Records released by the University of Iowa show the school rejected Holmes from a graduate neuroscience program last year after he visited campus for an interview and left the program director bluntly warning colleagues: "Do NOT offer admission under any circumstances."
According to the Associated Press, Iowa University spokesman Tom Moore said Thursday that Holmes was academically qualified but officials did not see him as "a good personal fit for our program."
His rejection from the Iowa school stands in contrast to his previously released application to a similar program at the University of Illinois, where he was offered admission with free tuition and $22,000 per year but declined to enroll, reports The Associated Press.
According to his Iowa application, Holmes graduated from the University of California, Riverside with a BS in neuroscience and a 3.9 GPA. His GRE scores were high as well - a 710 in Verbal Reasoning and a 800 in Quantitative Reasoning, both out of a score of 800. In his Analytical Writing section, Holmes received four out of a possible six points.
A letter of recommendation for Holmes, included in the documents, rates him as "Truly Exceptional" in scientific ability. The name of the person who recommended him is redacted, but the recommendation came via the University of California, Riverside.
Holmes wrote in his application to the University of Iowa that his passion was the study of "science of learning, cognition and memory."
"I have always been fascinated by the complexities of a long lost thought seemingly arising out of nowhere into a stream of awareness," he wrote. "These fascinations likely stemmed from my interest in puzzles and paradoxes as an adolescent and continued through my curiosity in academic research."
Holmes describes his childhood school in California, where everyone wore uniforms to curb gang activity.
"Looking back, my life could have gone in a completely different direction had I not possessed the foresight to choose the path of knowledge. I chose to appreciate an education, cultivating my mind."

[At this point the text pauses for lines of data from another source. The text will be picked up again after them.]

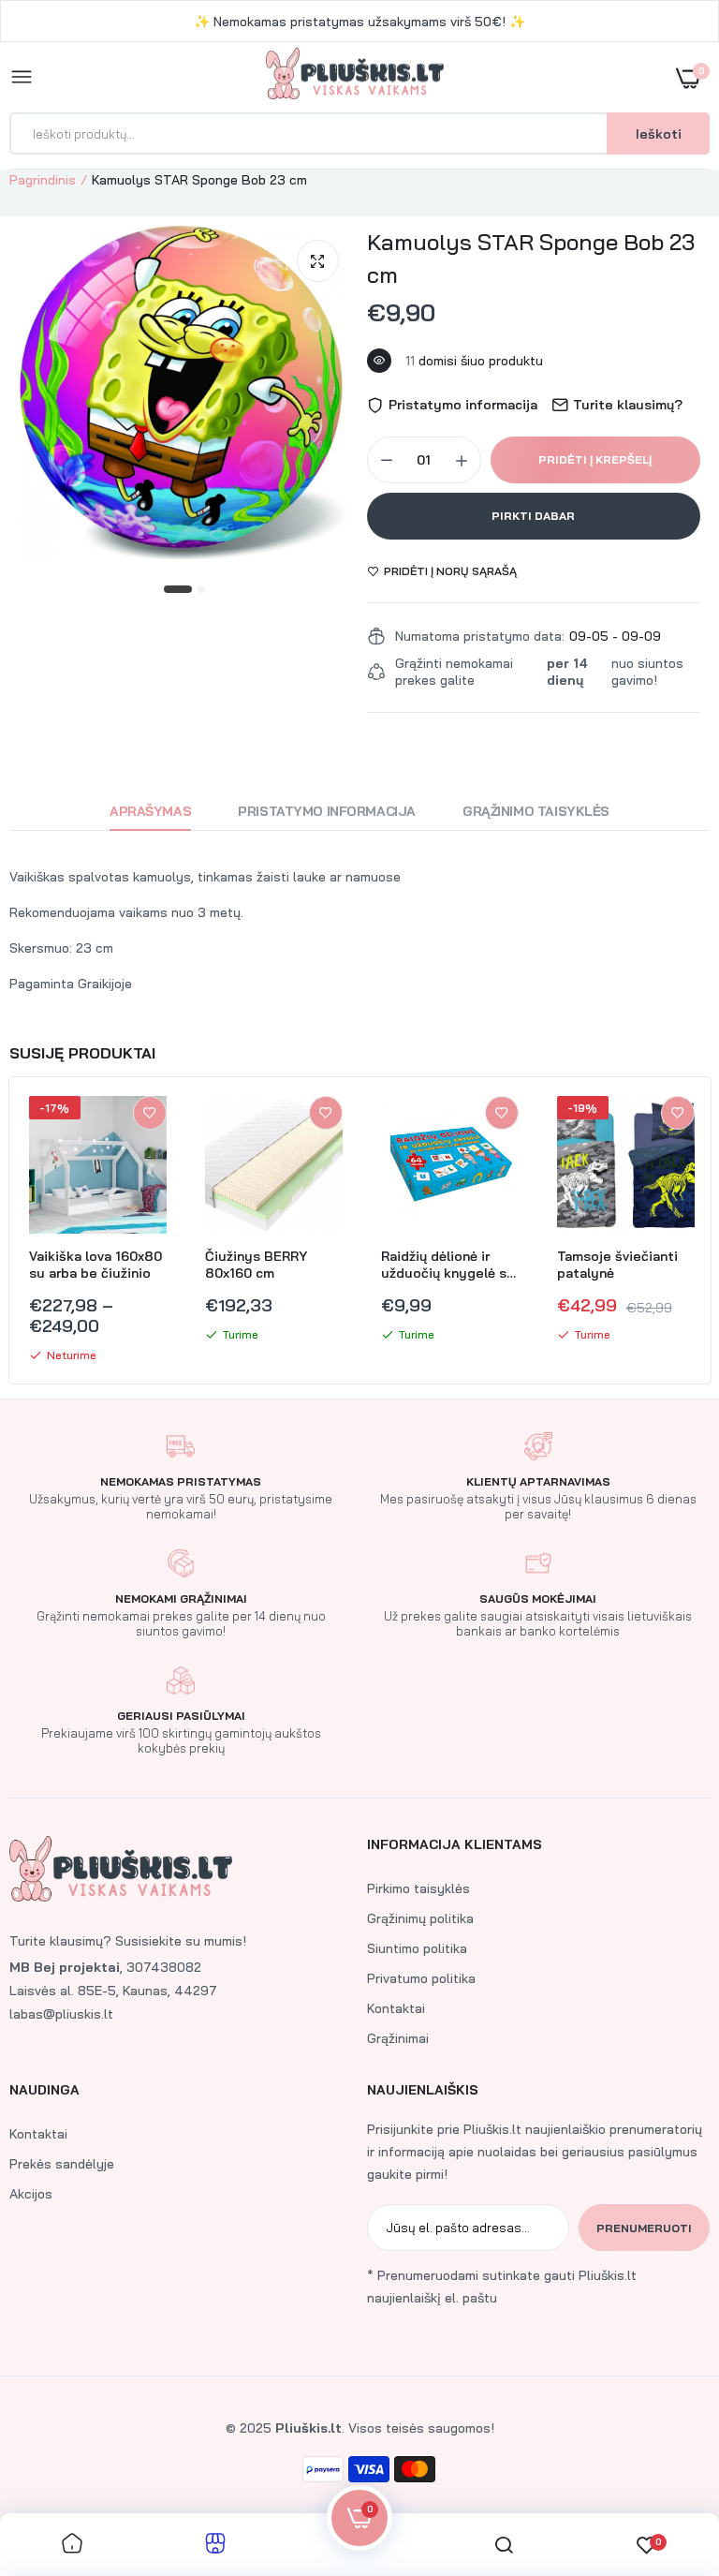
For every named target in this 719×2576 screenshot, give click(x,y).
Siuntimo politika (417, 1948)
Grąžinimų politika (420, 1918)
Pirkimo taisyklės (418, 1888)
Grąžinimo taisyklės (535, 811)
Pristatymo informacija (327, 811)
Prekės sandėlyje (61, 2163)
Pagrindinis (42, 179)
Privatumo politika (421, 1978)
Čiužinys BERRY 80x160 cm (256, 1264)
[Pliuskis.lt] (355, 77)
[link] (150, 1113)
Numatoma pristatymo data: (480, 636)
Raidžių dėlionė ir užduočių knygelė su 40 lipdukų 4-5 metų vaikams (448, 1264)
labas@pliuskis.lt (61, 2014)
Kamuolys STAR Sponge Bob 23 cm (531, 258)
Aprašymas (150, 811)
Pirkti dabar (533, 516)
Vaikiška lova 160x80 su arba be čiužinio (95, 1264)
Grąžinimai (398, 2038)
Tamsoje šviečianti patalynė (617, 1264)
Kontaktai (396, 2008)
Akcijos (30, 2193)
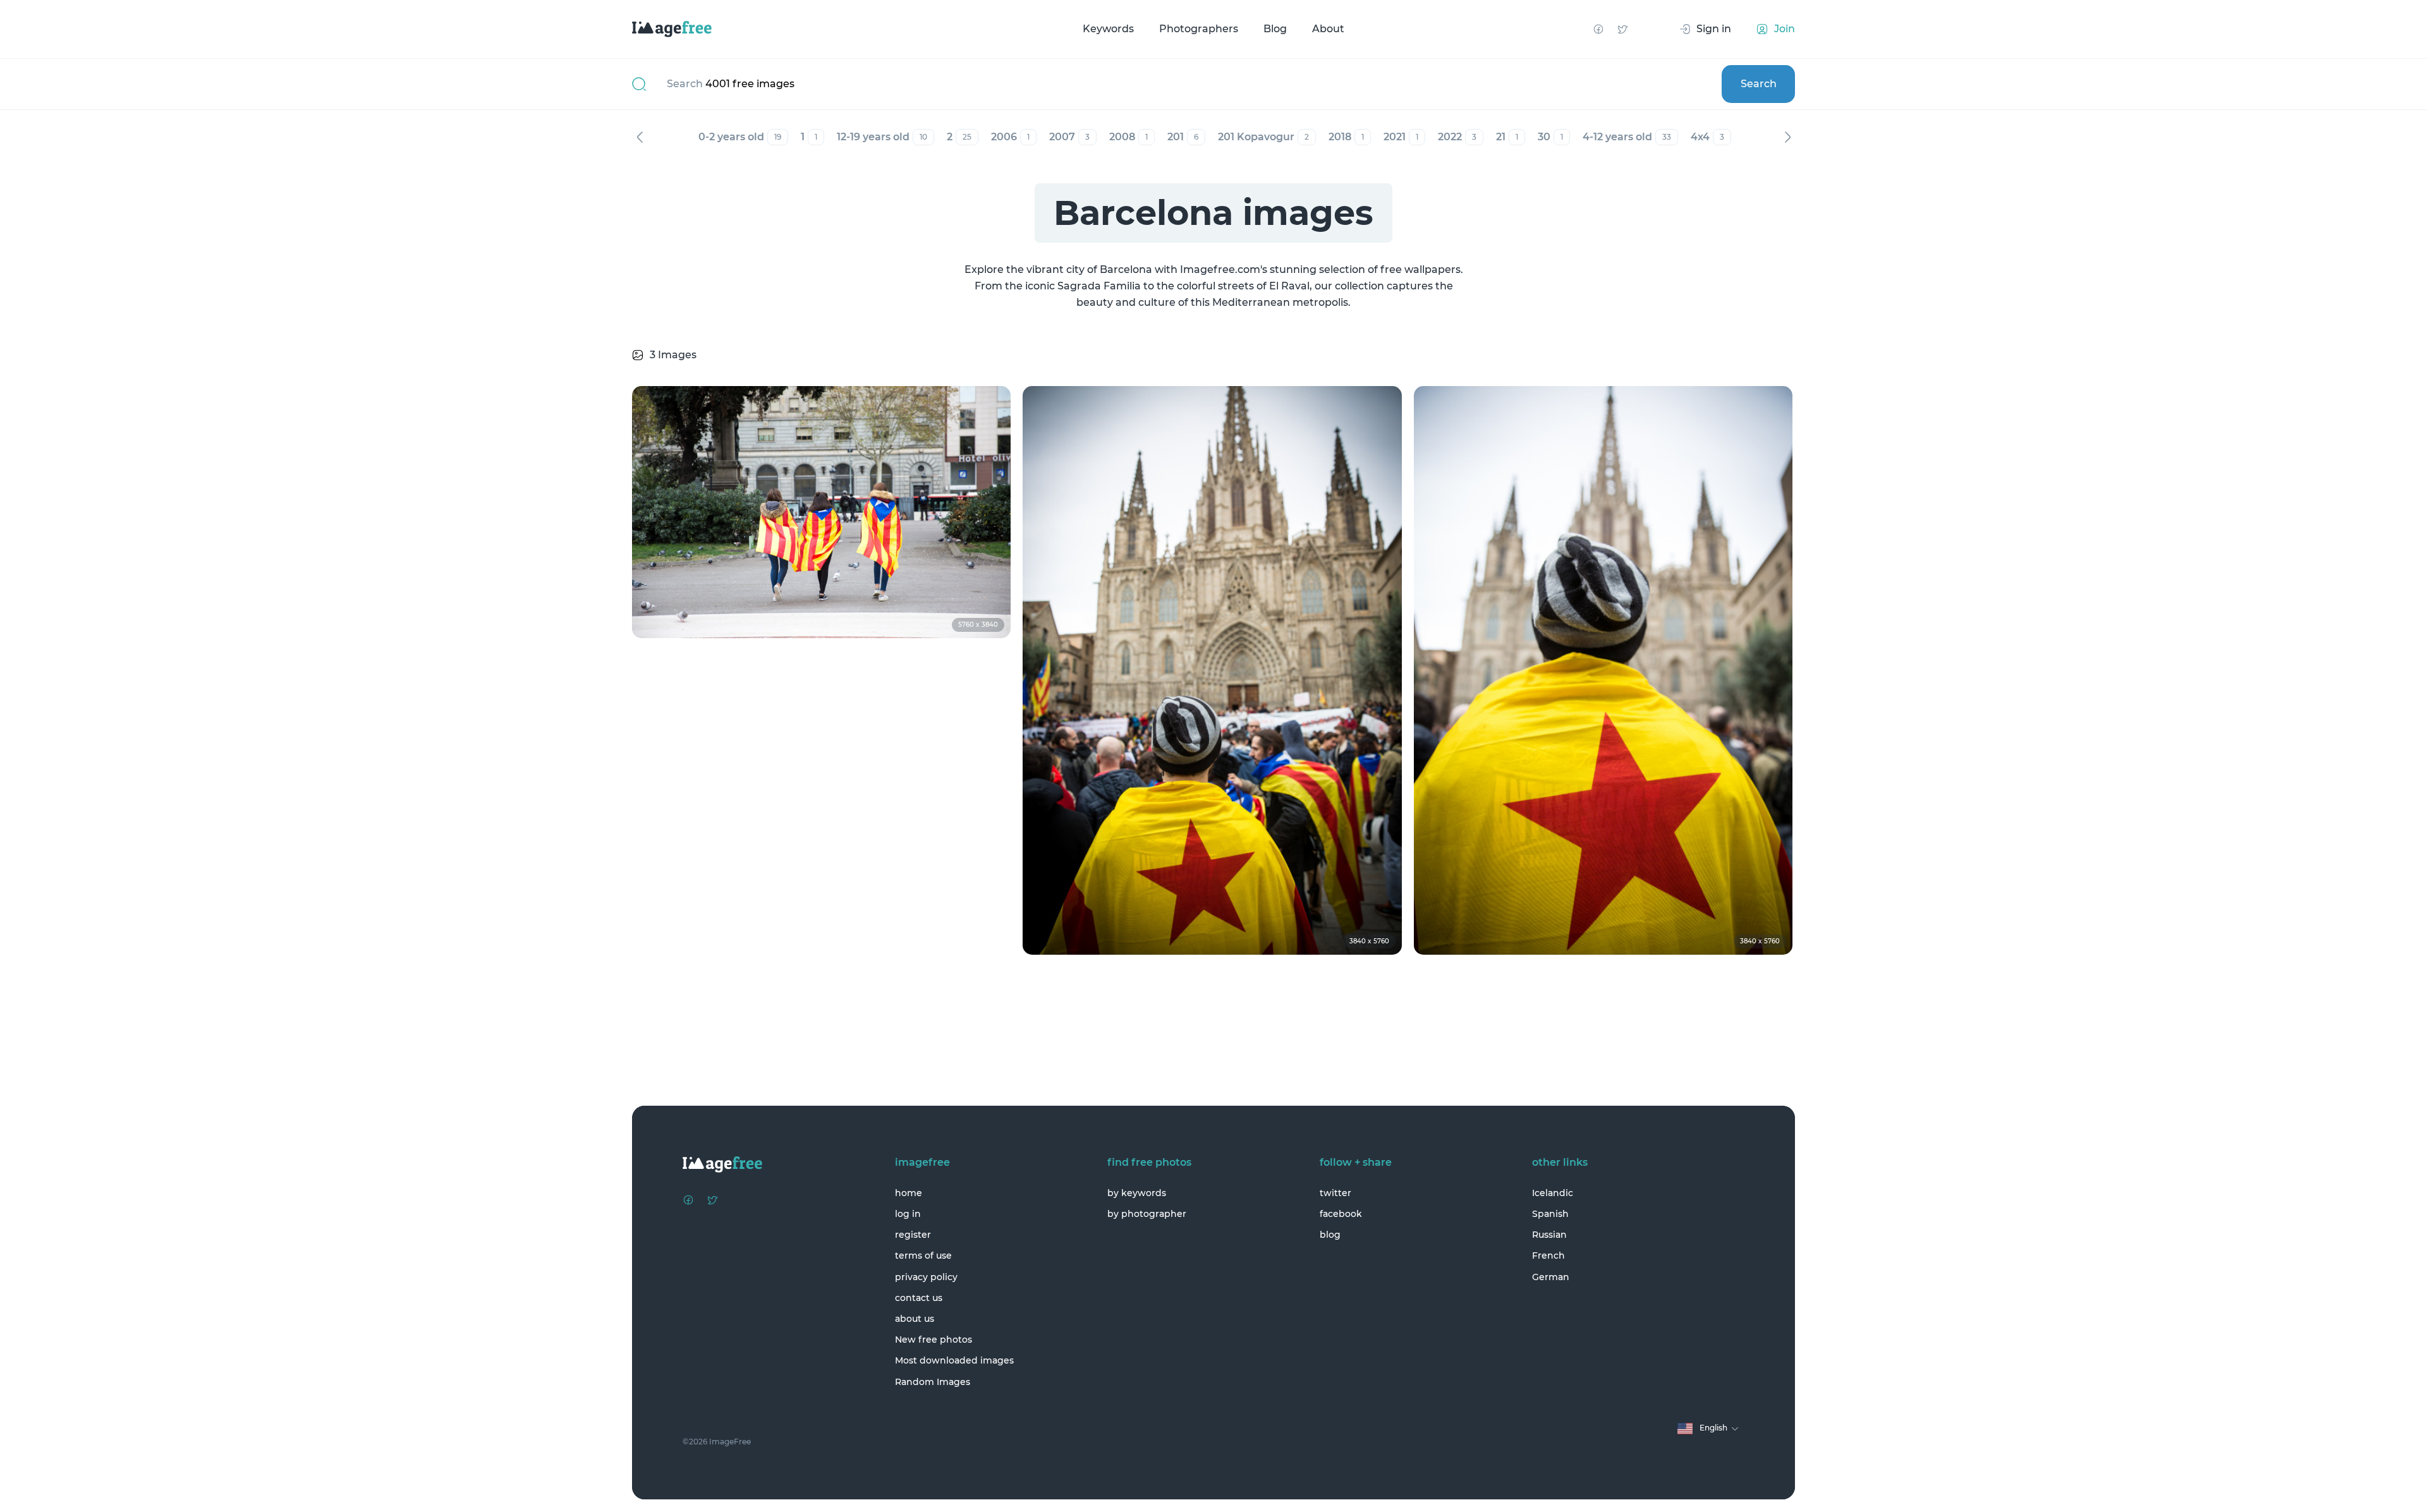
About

The application materials also included an essay about his work as a counselor to underprivileged children at a summer camp, Camp Max Straus, in Los Angeles in 2008.
Holmes said he was responsible for a dozen 10- and 11-year-old boys who looked to him for "guidance and direction." He said the campers' daily free time was chaotic until he took control and made everyone participate in an activity chosen for that day.
"In the middle of that week when the campers were writing letters to home about their camp experience, one of the little guys asked me how to spell amazing," he wrote.
Holmes noted an average of two children in each cabin at the camp had attention deficit-hyperactivity disorder, and he wrote that he mentored one child who had schizophrenia.
Holmes wrote that he believed research could help children and people with cognitive disabilities, and that society benefits from a greater understanding of the brain and memory. "We all share one brain, the human brain," he wrote.